Once the procedure was completed the patient recovered for two hours with vital signs (blood pressure/respiratory rate) assessed every 15 minutes for the first hour and every 30 minutes for the second hour. Patients were asked to walk for 30 minutes before discharge. All patients were routinely assessed by a specialist cardiac nurse before discharge by use of a questionnaire which asked: (1) Did you find the procedure: intolerable; very unpleasant; mildly unpleasant; not unpleasant? (2) Do you remember anything about the test being done? (3) Would you be prepared to have another cardioversion done: yes; no.
Multiple regression analysis and analysis of variance (ANOVA, three way) was used to compare dose of midazolam, age, and number of synchronised shocks. A probability value of p < 0.05 was considered significant.
The mean (SD) dose of intravenous midazolam was 8.6 (2.1) mg. The requirement of midazolam varied inversely with age (p < 0.001) (table 1).
The mean (SD) level of synchronised energy necessary for cardioversion was 263 (88) J.
The requirement of midazolam varied inversely with the number of synchronised shocks required for cardioversion (table 1). Four of 35 patients (11.4%) who required two shocks needed additional midazolam for the second shock. Eight patients of 28 (28%) who required three shocks needed additional midazolam following the first shock.
Pethidine was administered to 54 (31.9%) patients in addition to midazolam to augment sedation. The requirement of pethidine varied inversely with age (χ2 linear trend p = 0.001).
No procedure was abandoned because of failure to sedate the patient adequately. The mean (SD) dose of flumazenil was 223 (72.1) μg.
Cardioversion with reversion to sinus rhythm before discharge was achieved in 134 procedures (79%).
No patient found the procedure intolerable and only five found it very unpleasant.

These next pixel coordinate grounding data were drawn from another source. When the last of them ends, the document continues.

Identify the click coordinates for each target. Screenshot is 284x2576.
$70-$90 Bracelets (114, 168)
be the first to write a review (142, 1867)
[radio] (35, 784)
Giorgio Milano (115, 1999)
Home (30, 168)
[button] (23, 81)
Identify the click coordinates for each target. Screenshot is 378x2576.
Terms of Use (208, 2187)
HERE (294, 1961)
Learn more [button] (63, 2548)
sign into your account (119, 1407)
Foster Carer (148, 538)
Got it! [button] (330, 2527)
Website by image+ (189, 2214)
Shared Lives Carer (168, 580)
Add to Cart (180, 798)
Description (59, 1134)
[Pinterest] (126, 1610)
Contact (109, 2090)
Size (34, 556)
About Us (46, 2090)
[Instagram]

All patients had total amnesia in regard to the procedure. All patients were prepared to have another cardioversion. One patient developed symptomatic hypotension post-procedure which responded immediately to intravenous fluids. This did not delay discharge. No patient required intubation, or hospital admission.
Our findings show that conscious sedation with midazolam can be safely administered to patients undergoing elective electrical cardioversion by physicians without the direct supervision of an anaesthetist. The patients in our study were unselected and consecutive and a large number of elderly patients (31% > 75 years) were included. This is the largest study in the UK on conscious sedation in patients undergoing electrical cardioversion. Three previous smaller studies (n = 12–33) have shown safety and efficacy of conscious sedation in a similar setting.3-5
Concern regarding the safety of conscious sedation in absence of an anaesthetist is valid. In our study, all the attending physicians and the specialist cardiac nurse were trained in airway management and resuscitation. We consider close monitoring and a short sedation period with its immediate reversal following cardioversion contributed to the low complication rate. Flumazenil allowed patients to recover quickly and was associated with no adverse effects consistent with other studies.5 ,6 There was no evidence of a wearing off effect of flumazenil which could result in a recurrence of drowsiness following an initial recovery from sedation.
In summary, conscious sedation is a safe and effective method and an alternative to general anaesthesia in patients undergoing electrical cardioversion.